Toyota hasn’t fiddled with the engine or the drivetrain whatsoever and that’s not a bad thing at all. As it stands, the 2.8-litre motor impresses under most conditions and allows this big and heavy MPV to mask its weight and get up to speed effortlessly. Thanks to the strong bottom-end and mid-range, this motor never feels strained at city speeds. Floor the pedal and it delivers power linearly with the gearbox shifting at around 3,800rpm. The 6-speeder is quick and responsive when you are in a hurry and you need to reel in that gap in traffic. It’s also smooth enough to waft along and cruise at par throttle. In fact, on part throttle, it upshifts fairly early at the meat of the torque band to make quick progress. This gearbox really allows the Touring Sport to stretch its legs out on the highway, thanks to the tall fifth and sixth ratios. Cruising at triple digits speeds with the engine hovering at just 1,600rpm, the Touring Sport is quite the long-distance hauler.

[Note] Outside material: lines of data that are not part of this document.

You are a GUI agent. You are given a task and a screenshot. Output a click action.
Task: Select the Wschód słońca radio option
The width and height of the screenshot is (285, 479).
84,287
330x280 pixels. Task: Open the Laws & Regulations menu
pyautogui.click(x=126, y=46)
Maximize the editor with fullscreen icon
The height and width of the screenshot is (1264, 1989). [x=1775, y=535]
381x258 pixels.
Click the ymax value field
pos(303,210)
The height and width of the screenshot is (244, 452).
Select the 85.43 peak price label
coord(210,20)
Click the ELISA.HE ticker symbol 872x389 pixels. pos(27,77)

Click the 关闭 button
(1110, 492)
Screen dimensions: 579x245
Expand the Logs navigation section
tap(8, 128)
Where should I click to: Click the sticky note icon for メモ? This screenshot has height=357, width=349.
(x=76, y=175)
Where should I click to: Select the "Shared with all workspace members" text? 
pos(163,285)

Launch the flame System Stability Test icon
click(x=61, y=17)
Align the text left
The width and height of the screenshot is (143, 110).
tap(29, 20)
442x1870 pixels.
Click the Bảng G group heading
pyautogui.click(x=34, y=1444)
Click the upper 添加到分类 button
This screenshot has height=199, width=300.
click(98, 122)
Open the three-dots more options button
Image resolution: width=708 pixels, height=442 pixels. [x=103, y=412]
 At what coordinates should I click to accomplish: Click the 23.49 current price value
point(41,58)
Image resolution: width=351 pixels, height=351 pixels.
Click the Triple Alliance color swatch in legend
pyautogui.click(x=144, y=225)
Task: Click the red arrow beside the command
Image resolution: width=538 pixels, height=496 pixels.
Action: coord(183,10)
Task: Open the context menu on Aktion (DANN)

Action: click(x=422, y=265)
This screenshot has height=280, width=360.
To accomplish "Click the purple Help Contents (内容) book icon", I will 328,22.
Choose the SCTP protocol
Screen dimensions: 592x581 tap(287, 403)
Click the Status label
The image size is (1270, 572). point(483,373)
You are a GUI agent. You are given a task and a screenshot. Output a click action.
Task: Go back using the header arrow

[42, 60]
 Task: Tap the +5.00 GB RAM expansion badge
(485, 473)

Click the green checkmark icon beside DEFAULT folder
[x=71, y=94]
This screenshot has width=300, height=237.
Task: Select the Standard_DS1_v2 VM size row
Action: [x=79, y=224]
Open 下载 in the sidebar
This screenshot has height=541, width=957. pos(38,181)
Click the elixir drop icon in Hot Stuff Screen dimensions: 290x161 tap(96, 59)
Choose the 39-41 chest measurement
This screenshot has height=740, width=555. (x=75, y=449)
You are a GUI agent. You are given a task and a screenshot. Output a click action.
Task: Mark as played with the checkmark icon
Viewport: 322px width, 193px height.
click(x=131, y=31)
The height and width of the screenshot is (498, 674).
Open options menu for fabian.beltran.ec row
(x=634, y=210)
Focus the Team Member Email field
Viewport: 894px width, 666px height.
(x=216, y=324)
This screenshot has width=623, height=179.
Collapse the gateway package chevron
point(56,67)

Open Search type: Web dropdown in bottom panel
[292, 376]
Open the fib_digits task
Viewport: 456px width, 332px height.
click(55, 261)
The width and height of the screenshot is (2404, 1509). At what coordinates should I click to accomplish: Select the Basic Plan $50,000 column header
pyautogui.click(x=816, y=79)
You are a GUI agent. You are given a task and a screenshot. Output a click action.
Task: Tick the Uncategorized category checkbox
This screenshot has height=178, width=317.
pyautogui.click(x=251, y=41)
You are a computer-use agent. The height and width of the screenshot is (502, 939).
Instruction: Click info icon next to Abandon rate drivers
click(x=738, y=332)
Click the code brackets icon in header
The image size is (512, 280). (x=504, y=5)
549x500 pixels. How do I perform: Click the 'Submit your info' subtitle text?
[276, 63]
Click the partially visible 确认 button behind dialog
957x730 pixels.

While it’s nowhere near as chuckable as the older-gen Innova, the Crysta Touring Sport exhibits a good balance of handling and ride quality that tows the line between comfort and car-like manners better than the competition. At slow speeds it soaks up corrugations and urban roads quite well while the steering is light and does a decent job of weighing up consistently as you apply more lock. Now the low-speed ride may offer an extra layer of cushioning from bumps, but up the pace over undulated roads and its reactions differ. Like the standard car, the Touring Sport tends to lope and pitch over undulations and broken surfaces on the highway, although it’s never to the point that it’s uncomfortable.
Since its hasn’t gained any weight over the 2.8 ZX trim, the Touring Sport is as fuel efficient as the latter which managed 9.8kmpl in the city and 13.9 kmpl on the highway under our test cycle.
Why should I buy one?
It’s not any different to drive or packed with extra features over the standard car, but where the Touring Sport does work well is in pure design sense. Just look at the number of cosmetically-modified Innova Crystas (or even the older gen model, for that matter) you see on the road. The Touring Sport is a good-looking vehicle and it manages to stand out in the sea of standard Innova Crystas getting around. Buyers are likely to be attracted to that, especially those who have been considering the standard Innova Crysta and wanting to jazz it up a bit.
Where does it fit in?
In terms of competition, the only alternative that comes close to the Innova Crysta Touring Sport is the Tata Hexa Tuff. The lesser known Tuff design kit on the Hexa is an optional package which costs Rs 80,000 over the standard model. The Touring Sport is more refined and better to drive, but loses out on four-wheel drive that’s available with the Hexa.